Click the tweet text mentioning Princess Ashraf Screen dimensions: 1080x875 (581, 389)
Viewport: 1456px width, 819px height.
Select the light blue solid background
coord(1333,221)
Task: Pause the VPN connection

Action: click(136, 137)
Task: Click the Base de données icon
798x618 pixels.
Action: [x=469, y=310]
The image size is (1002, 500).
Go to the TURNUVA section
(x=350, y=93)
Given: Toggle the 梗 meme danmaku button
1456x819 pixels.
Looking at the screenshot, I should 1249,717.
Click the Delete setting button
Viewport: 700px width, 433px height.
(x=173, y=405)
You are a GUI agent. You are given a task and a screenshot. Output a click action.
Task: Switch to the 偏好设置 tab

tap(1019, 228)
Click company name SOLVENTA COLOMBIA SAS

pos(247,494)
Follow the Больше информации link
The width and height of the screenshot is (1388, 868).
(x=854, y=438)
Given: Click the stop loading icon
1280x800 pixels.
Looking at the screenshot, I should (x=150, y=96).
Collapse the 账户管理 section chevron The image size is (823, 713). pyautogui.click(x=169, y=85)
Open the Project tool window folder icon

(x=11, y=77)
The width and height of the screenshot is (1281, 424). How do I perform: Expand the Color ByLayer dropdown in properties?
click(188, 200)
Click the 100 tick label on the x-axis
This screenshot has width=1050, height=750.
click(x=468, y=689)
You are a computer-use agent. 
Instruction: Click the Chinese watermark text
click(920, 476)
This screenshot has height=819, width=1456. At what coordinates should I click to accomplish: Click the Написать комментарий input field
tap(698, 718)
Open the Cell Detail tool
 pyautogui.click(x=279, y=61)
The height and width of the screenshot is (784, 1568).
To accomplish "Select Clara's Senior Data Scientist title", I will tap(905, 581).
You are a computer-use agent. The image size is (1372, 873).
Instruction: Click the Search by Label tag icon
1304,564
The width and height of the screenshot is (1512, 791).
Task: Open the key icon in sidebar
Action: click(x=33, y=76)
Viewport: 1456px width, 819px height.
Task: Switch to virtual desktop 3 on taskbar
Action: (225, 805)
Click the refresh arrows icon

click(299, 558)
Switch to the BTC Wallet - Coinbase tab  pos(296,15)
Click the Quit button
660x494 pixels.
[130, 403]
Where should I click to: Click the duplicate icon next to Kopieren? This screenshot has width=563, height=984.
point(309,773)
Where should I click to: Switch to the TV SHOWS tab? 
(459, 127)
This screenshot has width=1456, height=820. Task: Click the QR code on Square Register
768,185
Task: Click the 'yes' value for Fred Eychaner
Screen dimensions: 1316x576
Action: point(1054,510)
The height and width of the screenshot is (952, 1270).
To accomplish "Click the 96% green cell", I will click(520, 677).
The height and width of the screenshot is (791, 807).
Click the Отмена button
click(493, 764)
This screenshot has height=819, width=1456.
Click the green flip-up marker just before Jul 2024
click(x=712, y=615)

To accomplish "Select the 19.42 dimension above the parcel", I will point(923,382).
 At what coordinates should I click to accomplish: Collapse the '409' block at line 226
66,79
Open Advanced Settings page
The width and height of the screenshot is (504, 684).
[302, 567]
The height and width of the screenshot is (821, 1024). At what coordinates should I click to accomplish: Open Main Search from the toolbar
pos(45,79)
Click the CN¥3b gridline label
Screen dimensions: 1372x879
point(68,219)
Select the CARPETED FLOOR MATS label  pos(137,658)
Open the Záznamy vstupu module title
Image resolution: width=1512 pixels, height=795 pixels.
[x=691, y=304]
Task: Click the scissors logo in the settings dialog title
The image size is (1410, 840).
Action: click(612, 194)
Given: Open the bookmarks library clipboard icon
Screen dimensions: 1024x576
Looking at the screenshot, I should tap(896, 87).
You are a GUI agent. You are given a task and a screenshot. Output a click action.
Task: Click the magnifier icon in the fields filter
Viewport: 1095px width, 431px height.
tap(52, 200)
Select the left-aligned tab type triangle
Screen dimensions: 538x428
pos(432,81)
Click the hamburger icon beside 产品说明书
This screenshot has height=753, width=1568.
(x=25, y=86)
_____
**Instruction:** Please return each line of the records above that contains the string "section". Case counts.

**Result:**
Go to the TURNUVA section
Collapse the 账户管理 section chevron The image size is (823, 713). pyautogui.click(x=169, y=85)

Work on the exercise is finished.